- [Work task]: Retype the opening lines of the data exactly, stopping after the line that contains "Click the warning triangle violations icon". Skip every picture.

- [Data provided]:
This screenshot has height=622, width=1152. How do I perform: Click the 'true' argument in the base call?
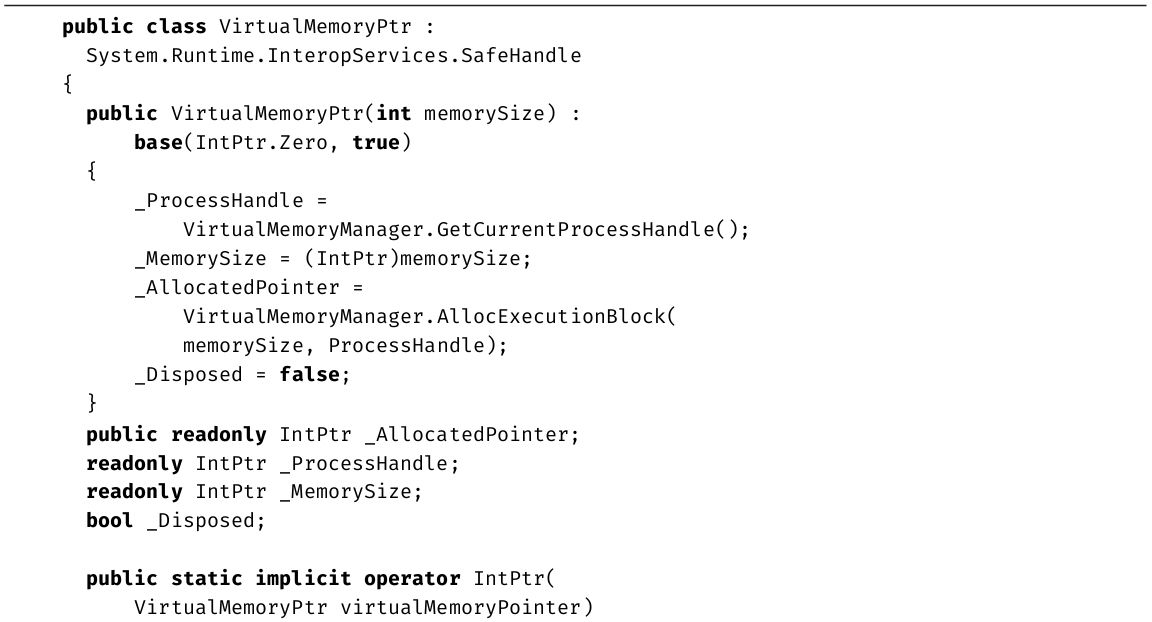click(376, 143)
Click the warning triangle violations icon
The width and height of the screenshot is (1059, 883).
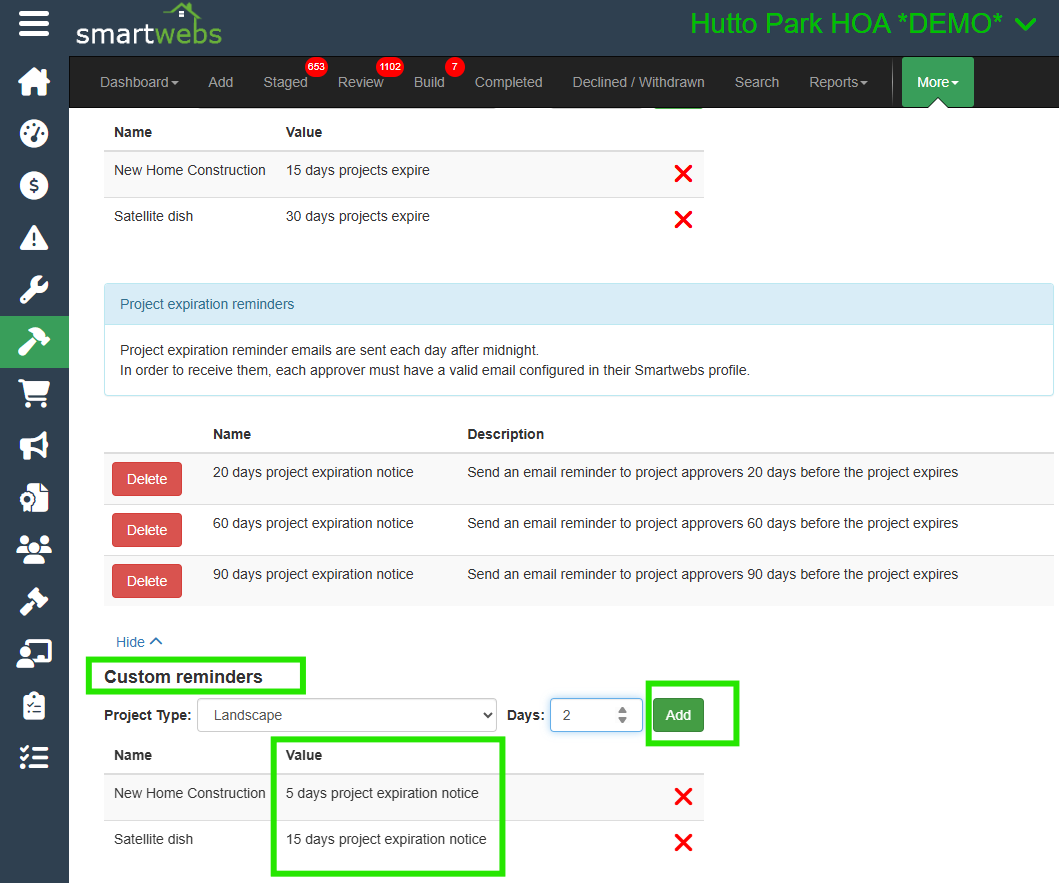[34, 237]
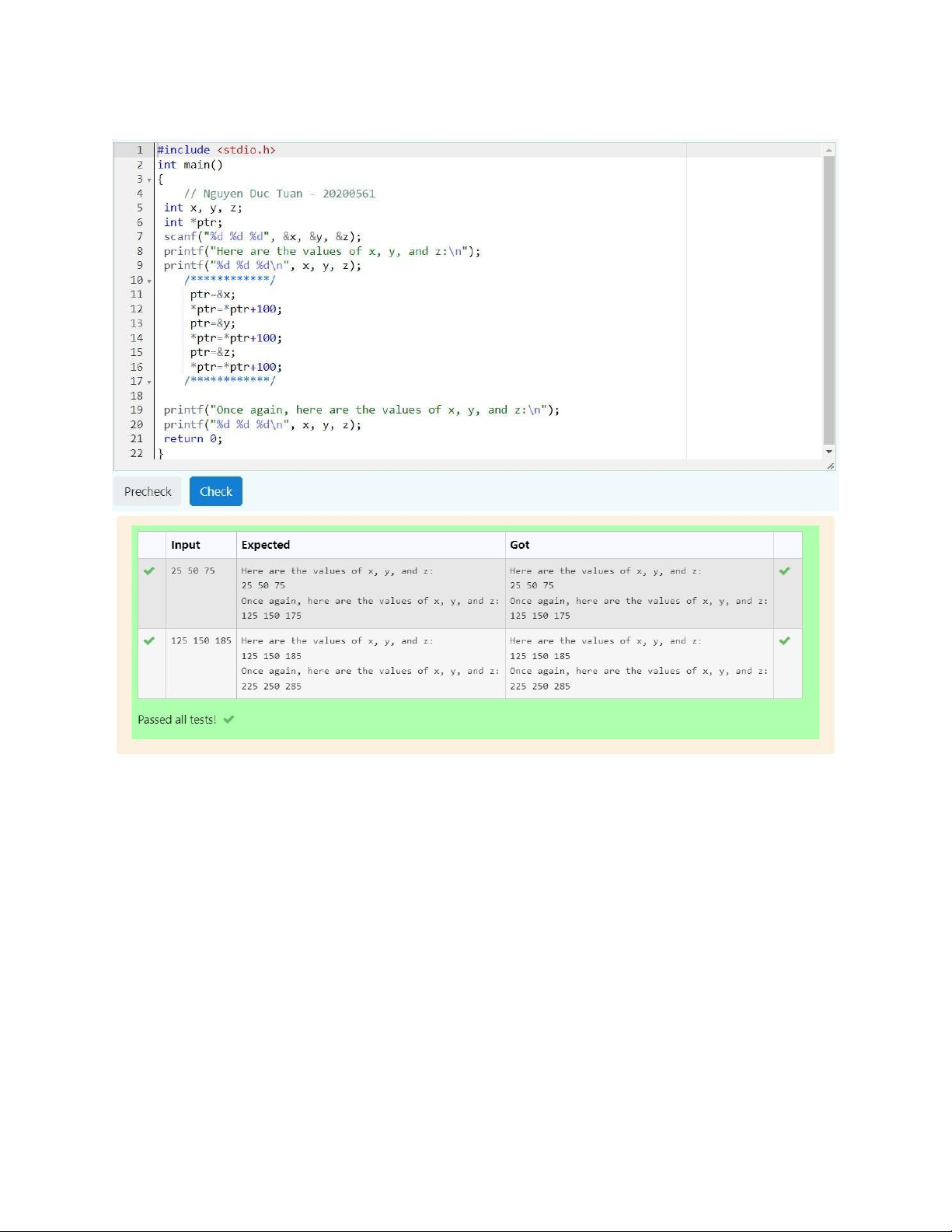Select the Got column header
Screen dimensions: 952x1232
point(520,545)
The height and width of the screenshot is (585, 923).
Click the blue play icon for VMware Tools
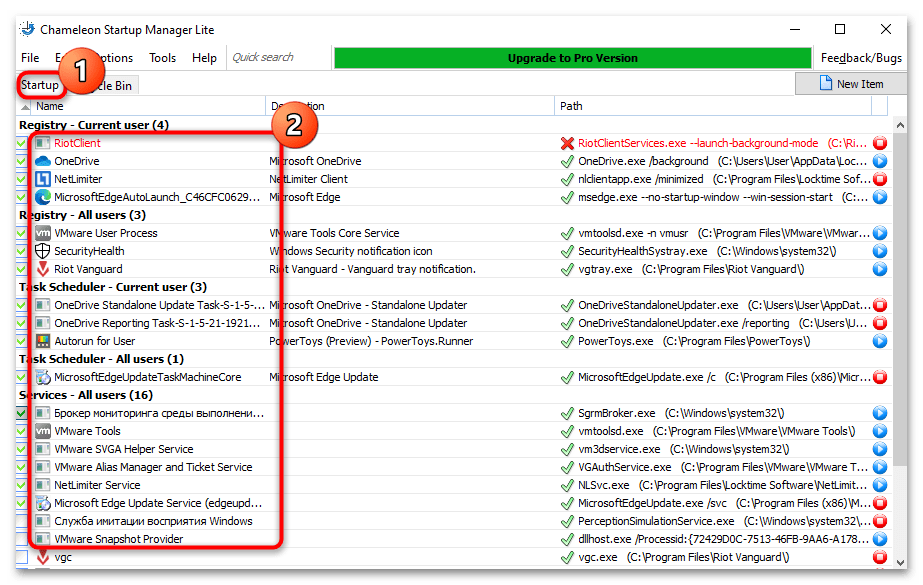880,431
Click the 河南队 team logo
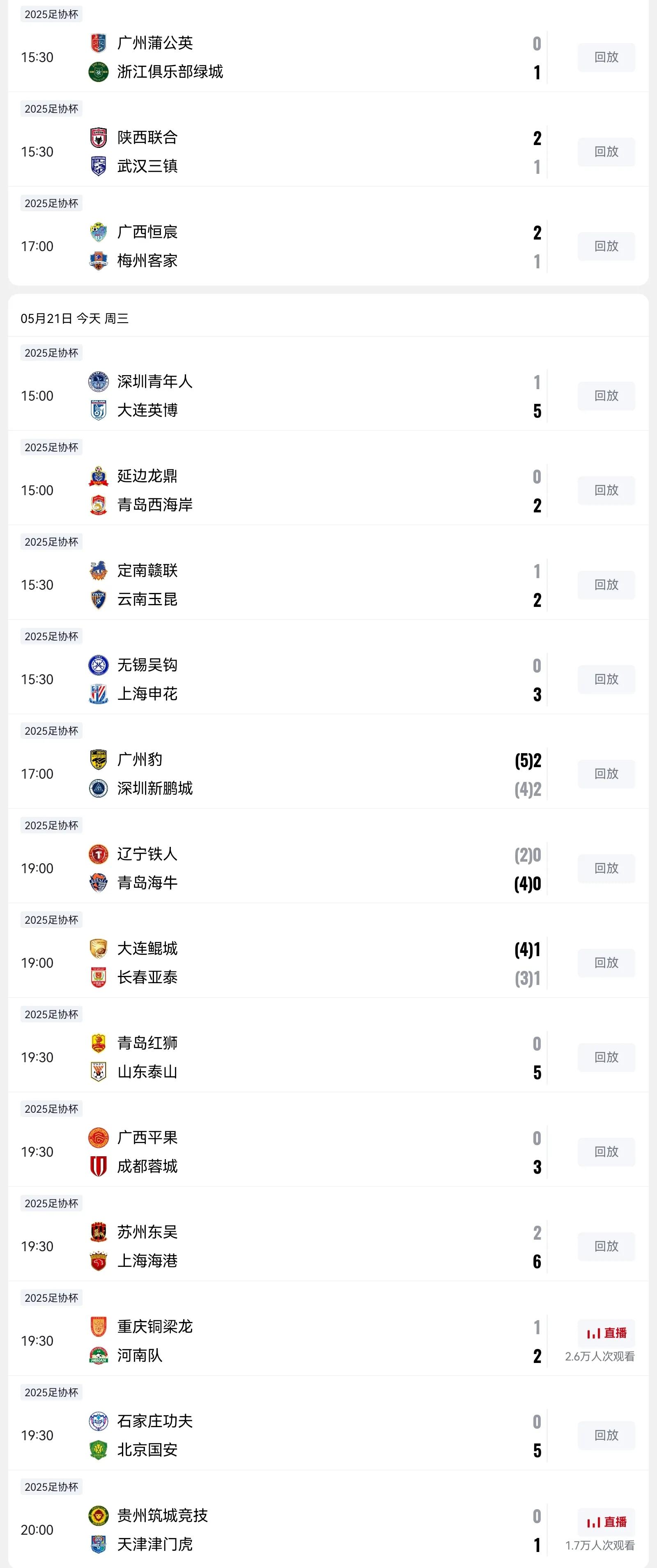 99,1356
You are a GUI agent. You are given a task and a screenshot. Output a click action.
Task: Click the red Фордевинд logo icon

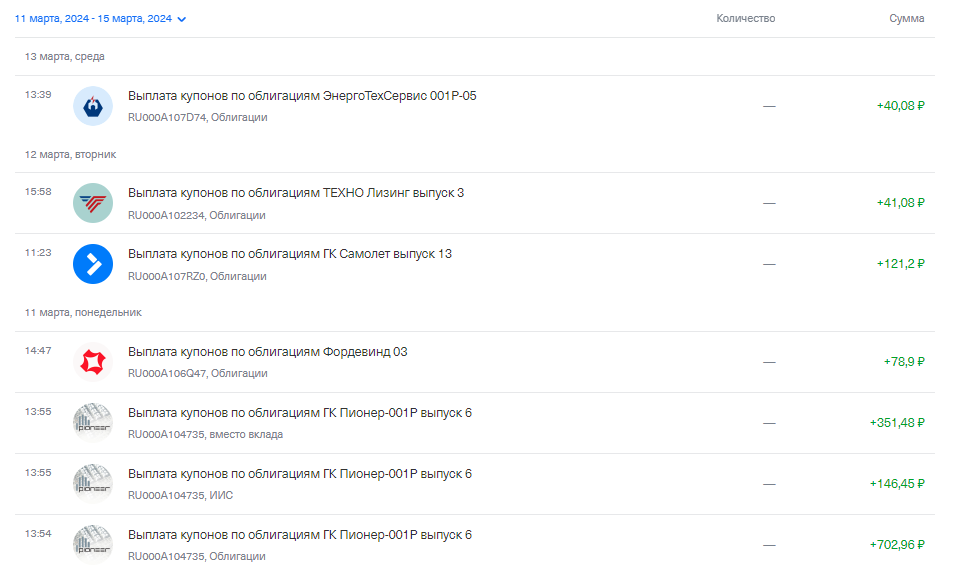tap(93, 362)

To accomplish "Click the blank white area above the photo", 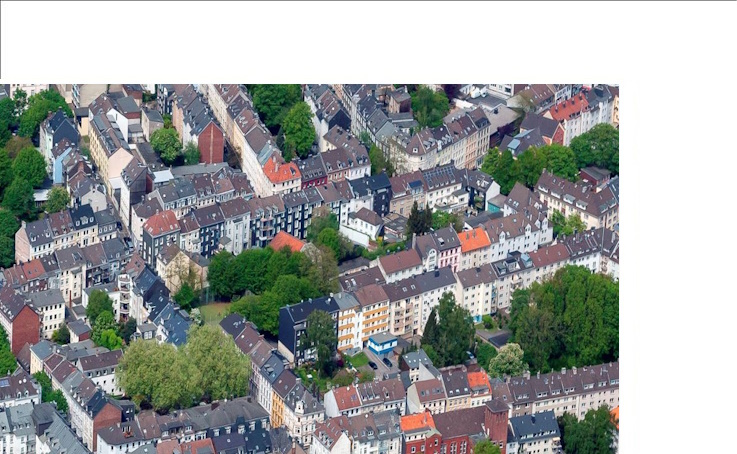I will [x=368, y=42].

- [Task solution]:
This screenshot has height=622, width=1152. How do I perform: Click the 'true' argument in the base call?
click(376, 143)
Click the warning triangle violations icon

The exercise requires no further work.